### What is required
Return the part of the scammer engagement passage from "Message freshness analysis" up to and including "highest scammer responsiveness.", copied word for word.

---------- Selected extract

Figure 3: Cumulative distribution of edit distances for LLM-generated messages, showing that the majority were accepted without modification.
Message freshness analysis revealed that attacker messages were consistently more diverse than defender messages. Early defender responses relied heavily on templated language, while later turns exhibited greater linguistic novelty.
Engagement Dynamics
The takeoff ratio—the proportion of seeded engagements that received at least one scammer response—was 48.7%. Message brevity and timing were critical: shorter, well-phrased initial messages increased the likelihood of engagement. Day-of-week analysis showed moderate variation, with Mondays yielding the highest takeoff rates.
Figure 4: Day-of-week variation in takeoff ratio, with Mondays exhibiting the highest scammer responsiveness.
Engagement endurance was strongly associated with success. Successful engagements averaged 23.4 message turns and 14.8 days, compared to 6.9 turns and 9.1 days for unsuccessful ones. HITL mode achieved comparable conversational depth in significantly less time.

--------------------
---------- Dataset entries

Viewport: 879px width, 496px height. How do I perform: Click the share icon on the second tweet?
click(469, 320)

--------------------
---------- Dataset entries

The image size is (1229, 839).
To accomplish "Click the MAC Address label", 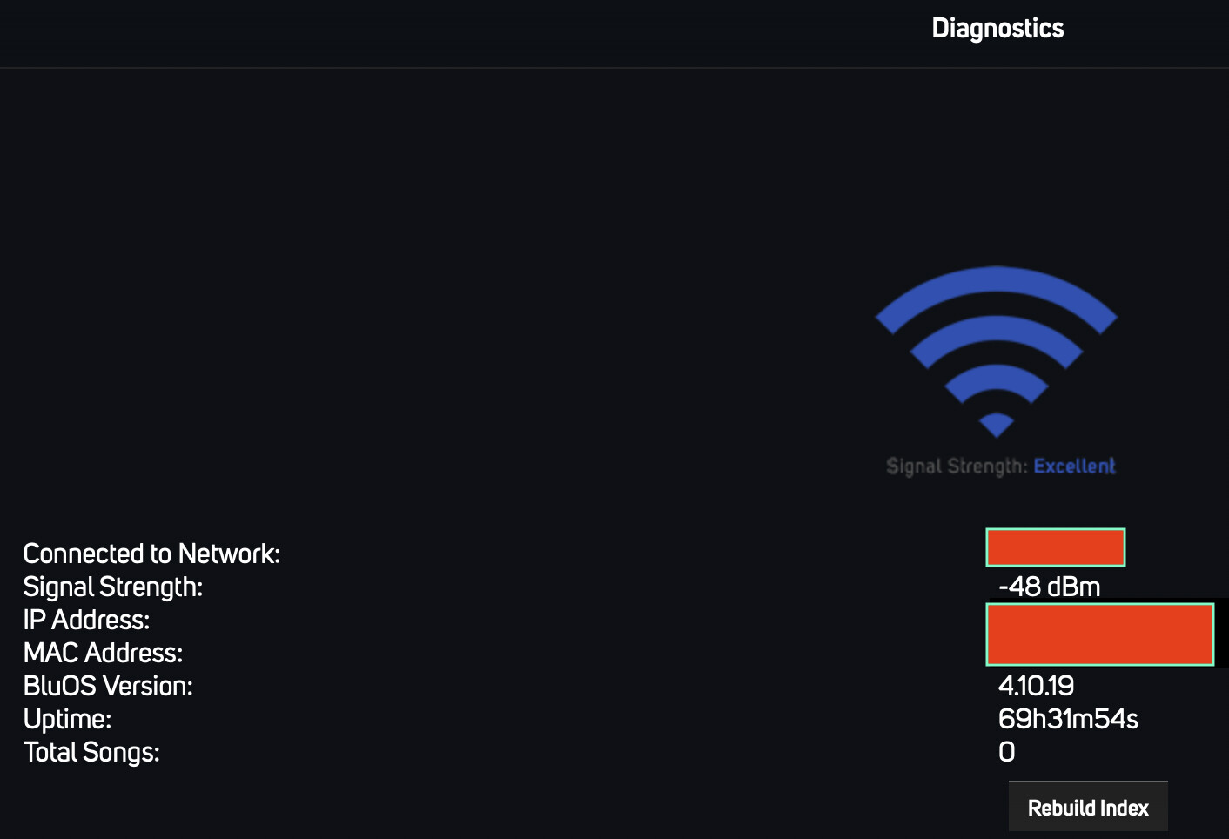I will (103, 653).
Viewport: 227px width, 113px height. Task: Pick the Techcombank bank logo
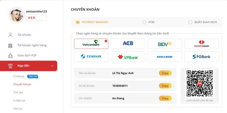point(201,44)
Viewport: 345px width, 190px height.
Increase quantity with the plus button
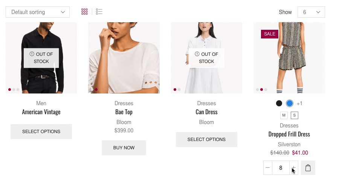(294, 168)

--------------------

### Solution for this task
Message freshness analysis revealed that attacker messages were consistently more diverse than defender messages. Early defender responses relied heavily on templated language, while later turns exhibited greater linguistic novelty.
Engagement Dynamics
The takeoff ratio—the proportion of seeded engagements that received at least one scammer response—was 48.7%. Message brevity and timing were critical: shorter, well-phrased initial messages increased the likelihood of engagement. Day-of-week analysis showed moderate variation, with Mondays yielding the highest takeoff rates.
Figure 4: Day-of-week variation in takeoff ratio, with Mondays exhibiting the highest scammer responsiveness.